Ungarns neuer Ministerpräsident Péter Magyar hat ein umfassendes Verfassungspaket vorgelegt, das eine Begrenzung der Mandatszeit von Abgeordneten auf zwölf Jahre vorsieht. Ziel dieser Reform ist es, eine langfristige Machtkonzentration zu verhindern und die politische Landschaft grundlegend zu erneuern. Das Paket sieht zudem eine Begrenzung der Amtszeit des Ministerpräsidenten auf acht Jahre vor, um eine Rückkehr von Viktor Orbán, der insgesamt 20 Jahre im Amt war, zu unterbinden. Die neuen Regelungen treten erst mit der Parlamentswahl im Jahr 2030 in Kraft, sodass das aktuelle Parlament unberührt bleibt.
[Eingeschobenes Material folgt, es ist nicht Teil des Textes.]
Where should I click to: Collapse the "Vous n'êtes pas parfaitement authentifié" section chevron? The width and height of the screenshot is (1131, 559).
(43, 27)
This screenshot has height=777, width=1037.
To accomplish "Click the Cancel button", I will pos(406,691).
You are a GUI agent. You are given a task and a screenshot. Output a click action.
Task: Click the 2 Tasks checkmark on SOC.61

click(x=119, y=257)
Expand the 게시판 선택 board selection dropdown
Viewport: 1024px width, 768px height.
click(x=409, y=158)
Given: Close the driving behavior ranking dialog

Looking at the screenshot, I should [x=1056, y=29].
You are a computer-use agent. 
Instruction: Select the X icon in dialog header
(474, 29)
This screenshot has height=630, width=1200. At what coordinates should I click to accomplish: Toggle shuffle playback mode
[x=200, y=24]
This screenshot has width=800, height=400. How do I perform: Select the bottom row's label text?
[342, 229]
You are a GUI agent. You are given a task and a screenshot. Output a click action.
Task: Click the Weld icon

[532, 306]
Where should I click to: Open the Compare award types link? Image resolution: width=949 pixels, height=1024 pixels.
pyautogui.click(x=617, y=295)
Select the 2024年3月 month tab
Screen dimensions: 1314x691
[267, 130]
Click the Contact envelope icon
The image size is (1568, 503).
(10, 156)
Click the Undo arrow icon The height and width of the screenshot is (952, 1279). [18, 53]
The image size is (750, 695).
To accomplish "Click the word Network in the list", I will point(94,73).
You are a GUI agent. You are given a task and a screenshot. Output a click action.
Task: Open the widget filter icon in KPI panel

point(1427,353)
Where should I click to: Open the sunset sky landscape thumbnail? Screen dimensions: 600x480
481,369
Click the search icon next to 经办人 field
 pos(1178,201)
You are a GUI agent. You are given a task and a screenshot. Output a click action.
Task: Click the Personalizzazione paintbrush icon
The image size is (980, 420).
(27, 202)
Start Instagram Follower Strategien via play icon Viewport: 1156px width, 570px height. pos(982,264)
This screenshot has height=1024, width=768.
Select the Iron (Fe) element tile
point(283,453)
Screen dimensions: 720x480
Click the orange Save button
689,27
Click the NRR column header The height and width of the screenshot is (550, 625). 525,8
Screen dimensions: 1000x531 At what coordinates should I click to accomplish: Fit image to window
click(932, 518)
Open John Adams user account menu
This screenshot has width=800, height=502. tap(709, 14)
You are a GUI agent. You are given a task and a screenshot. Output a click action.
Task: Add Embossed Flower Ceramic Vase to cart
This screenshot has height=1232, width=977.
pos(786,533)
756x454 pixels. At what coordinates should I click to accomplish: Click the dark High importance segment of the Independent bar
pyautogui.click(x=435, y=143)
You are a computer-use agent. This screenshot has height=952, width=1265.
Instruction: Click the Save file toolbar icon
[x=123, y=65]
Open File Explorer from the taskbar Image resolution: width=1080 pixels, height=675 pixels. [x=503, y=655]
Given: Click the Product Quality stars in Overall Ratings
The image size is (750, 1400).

Darüber hinaus umfasst das Vorhaben Maßnahmen zur Neugestaltung von Gremien durch Alters- und Mandatsgrenzen für Verfassungsrichter sowie die Absetzung des aktuellen Staatspräsidenten Tamás Sulyok, um die Einflussnahme von Orbán-Vertrauten in der Justiz zu reduzieren.